Thursday, October 18, 2012

Dawdling by the Danube, by Edward Enfield

This is a charming little travel book which I found in audio, read by the author. As Mr. Enfield is a retired radio and television presenter, he did a fine job of recording his book, sounding like precisely the sort of older, game, amiable Englishman who would elect to tour southern Germany by bicycle, which he did in 1997 at the age of 68.  As I agree wholeheartedly with the author's assertion that there is no better place from which to see a country than the saddle of a bicycle, I knew he and I would get on well.

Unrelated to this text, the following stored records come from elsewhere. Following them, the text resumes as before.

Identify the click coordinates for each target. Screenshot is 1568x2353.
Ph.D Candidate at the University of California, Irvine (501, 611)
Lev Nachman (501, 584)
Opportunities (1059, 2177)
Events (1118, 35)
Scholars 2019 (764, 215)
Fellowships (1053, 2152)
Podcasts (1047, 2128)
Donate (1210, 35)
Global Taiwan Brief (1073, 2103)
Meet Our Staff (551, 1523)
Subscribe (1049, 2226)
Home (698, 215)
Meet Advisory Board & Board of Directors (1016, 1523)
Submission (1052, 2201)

No, no -- it's dawdling BY the Danube, not IN it!
This book was also a nostalgic trip for me.  I've never visited Germany or Poland (Mr. Enfield tacks his travelogue of Poland onto the end of his Danube account), so it's not nostalgia for the places, but for the time. In the late 1990s, he claims, Germany was an uncommon tourist destination, at least for English travelers, and this appealed to him:  "There are quite enough Englishmen at home without trying to run into them abroad."  He concedes that not everyone likes to depart the well-beaten path.  His neighbour, for example, had ventured to Turkey and reported,  "Turkey is quite unspoilt, and I won't go back again until they've spoiled it, because as it is now, it's horrible!"

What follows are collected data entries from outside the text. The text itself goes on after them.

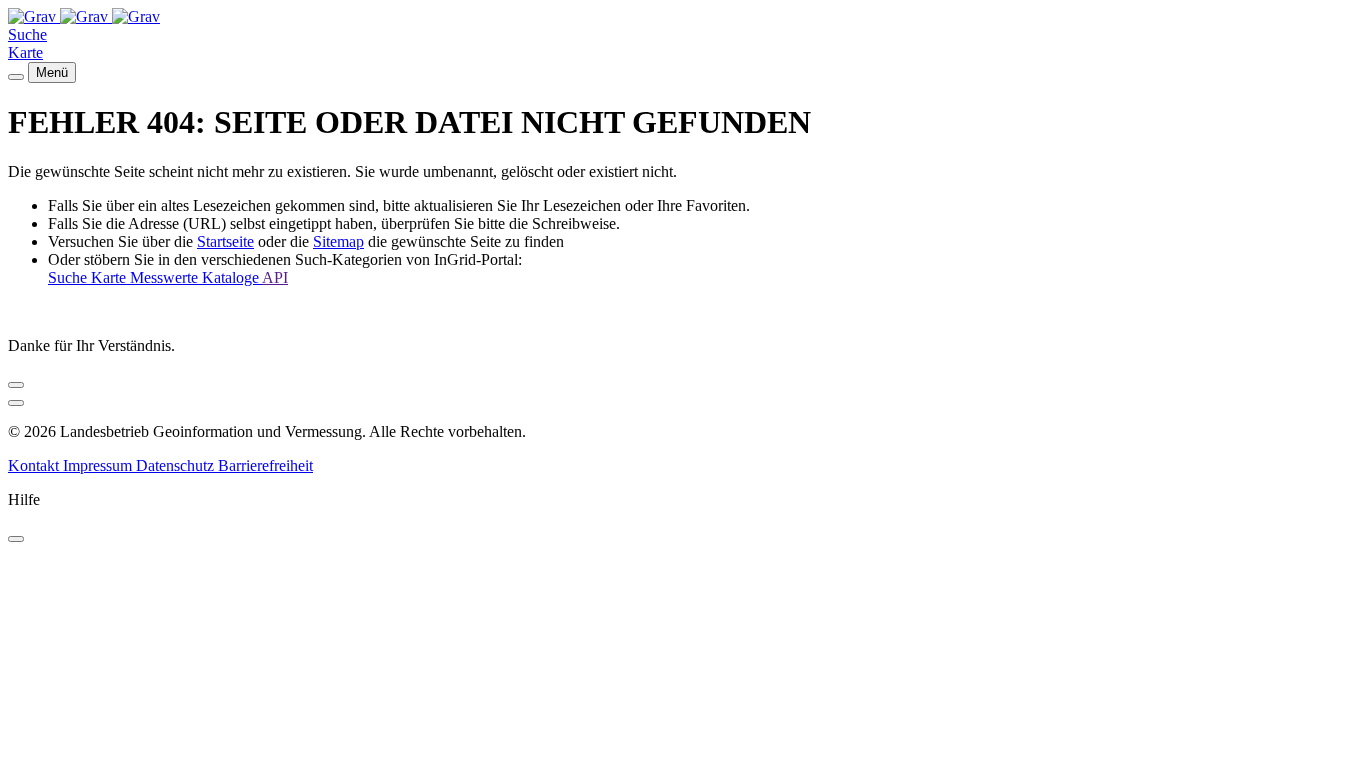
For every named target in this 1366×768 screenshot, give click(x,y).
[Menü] (16, 77)
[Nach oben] (16, 403)
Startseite (225, 241)
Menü (52, 72)
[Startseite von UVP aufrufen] (34, 16)
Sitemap (338, 241)
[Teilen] (16, 385)
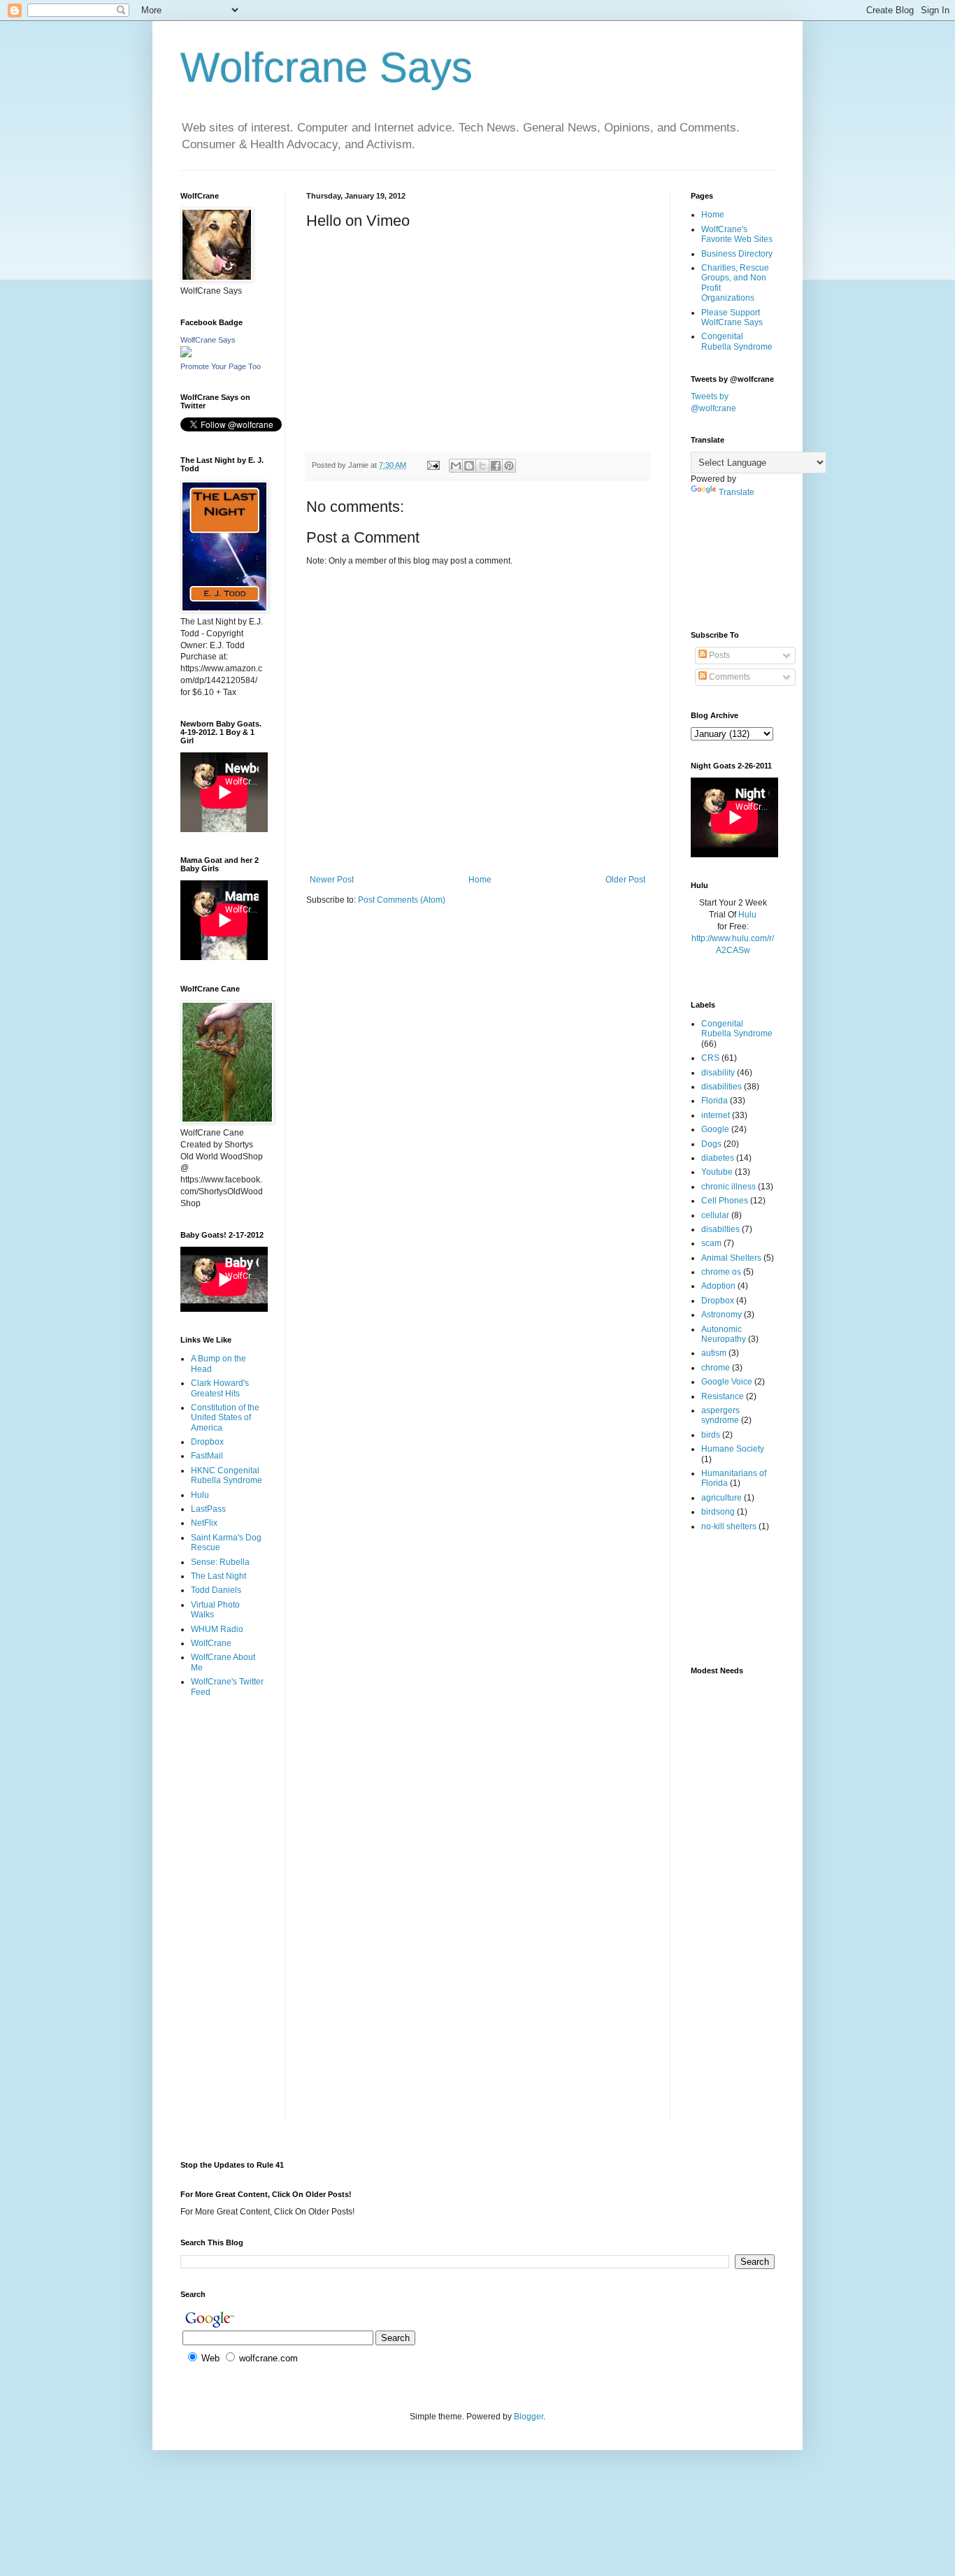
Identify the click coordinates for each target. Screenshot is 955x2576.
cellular (715, 1215)
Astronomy (721, 1314)
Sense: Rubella (220, 1562)
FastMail (207, 1456)
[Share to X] (482, 466)
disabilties (720, 1229)
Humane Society (732, 1449)
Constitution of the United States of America (225, 1418)
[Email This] (456, 466)
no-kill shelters (728, 1526)
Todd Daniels (216, 1590)
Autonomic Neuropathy (723, 1334)
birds (710, 1435)
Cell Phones (724, 1200)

This book made me nostalgic for the days when we read guide books, consulted the helpful people in various tourism boards, and visited the travel agency to buy our tickets.  What's more, we could still hope to go places that few other foreign travellers visited. Mr. Enfield asked the advice of the German Tourist Board staff, and they mapped out an itinerary for him, travelling along the 'Romantische Strasse' between Würzburg and Füssen, recommending routes, restaurants and sights and making hotel reservations for him. Already this very human mode of travel planning seems like a quaint relic now, when most people have taken to booking their own travel  using internet resources like TripAdvisor. And off the beaten track? Forget about it! You can find reviews of Antarctica lodging on TripAdvisor today.

In 1997, however, it's unlikely that Mr. Enfield carried a mobile phone with him as he cycled through Bavaria, leaving him totally free to absorb the beauties and quirks of the German countryside. Serendipity was with him when he arrived at Mad King Ludwig's Neuschwanstein castle late in the day, and the guard let him amble around inside after nearly all other tourists had left. (Ludwig wasn't entirely mad, he insists, just very eccentric and with a poor sense of budgets. His castle-building spree decimated the Bavarian Treasury.)

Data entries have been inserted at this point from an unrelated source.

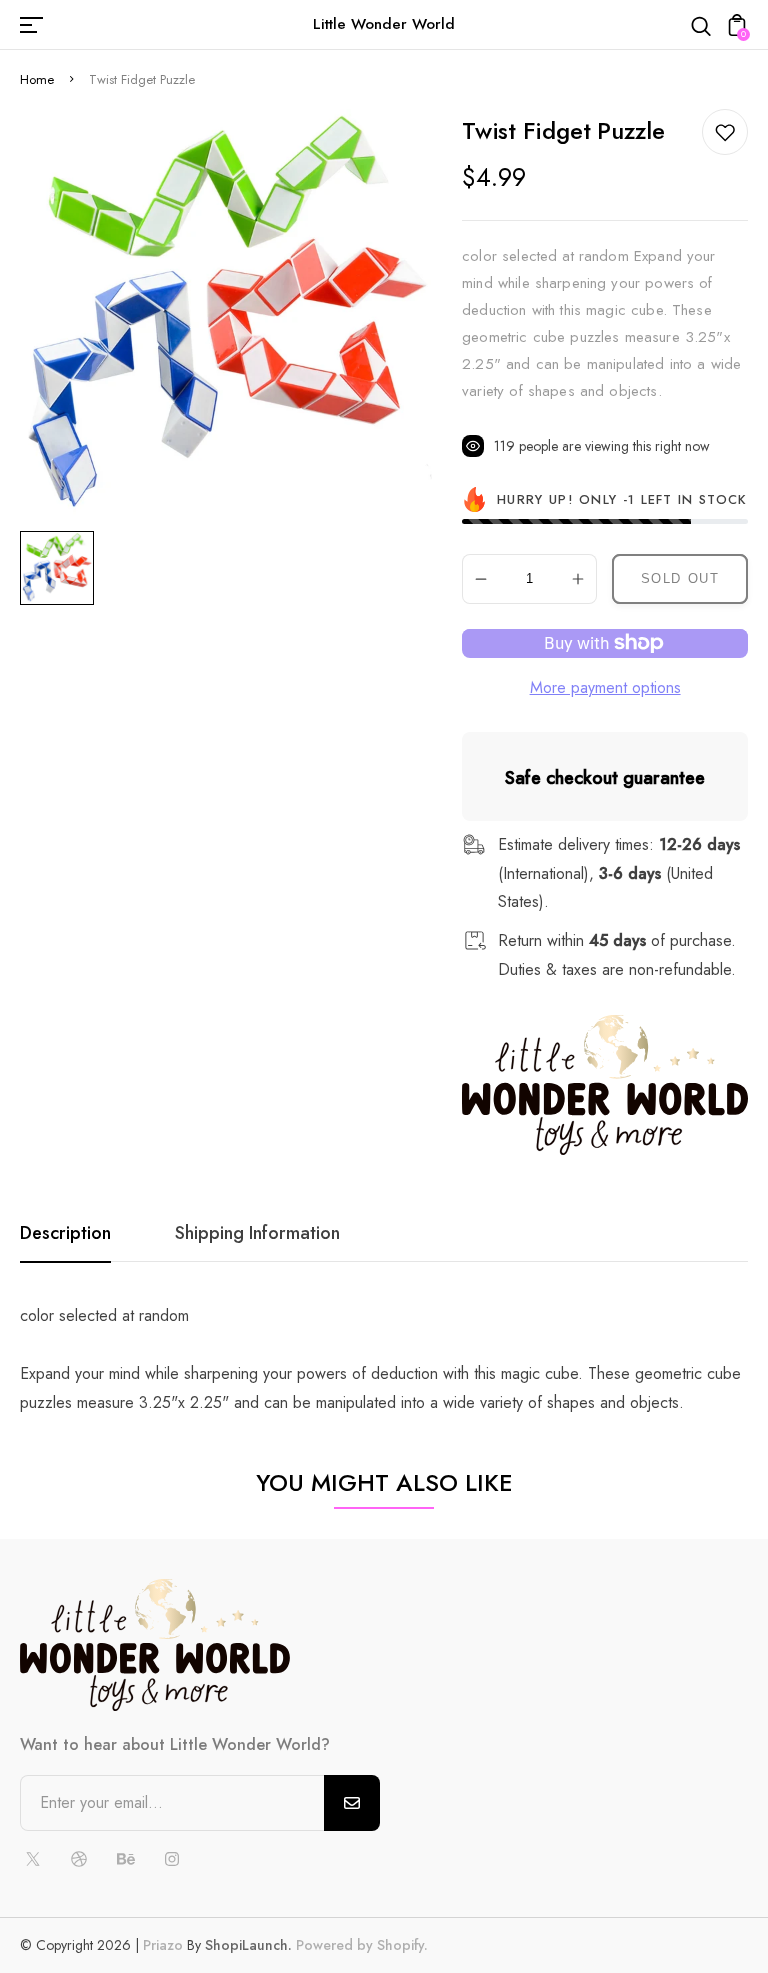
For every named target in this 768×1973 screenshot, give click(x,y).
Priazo (163, 1945)
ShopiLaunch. (248, 1945)
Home (37, 79)
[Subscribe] (352, 1803)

The section on Mr. Enfield's Polish cycling trip was  no less enjoyable. As I would expect him to do, he always bought the Berlitz tapes to learn at least some rudimentary phrases of the appropriate foreign language before he left home. Polish, however, completely thwarted him:  "It was the most difficult language with which I had ever meddled!" He grumbled that the written words often bore little resemblance to the spoken ones, and many phonemes simply eluded his pronunciation. (By contrast, he did quite well with the German umlauts.) The Poles seemed nonetheless delighted to see him, sometimes cycling alongside him and talking up a storm, seemingly indifferent to the fact that he understood none of it. He described horse-drawn carts full of potatoes, women wearing white head-scarves, and the dolour of Communist-era apartment blocks.

This is not an account of high adventure, or wildly exotic locations, but it's a tremendously pleasant bit of armchair travel.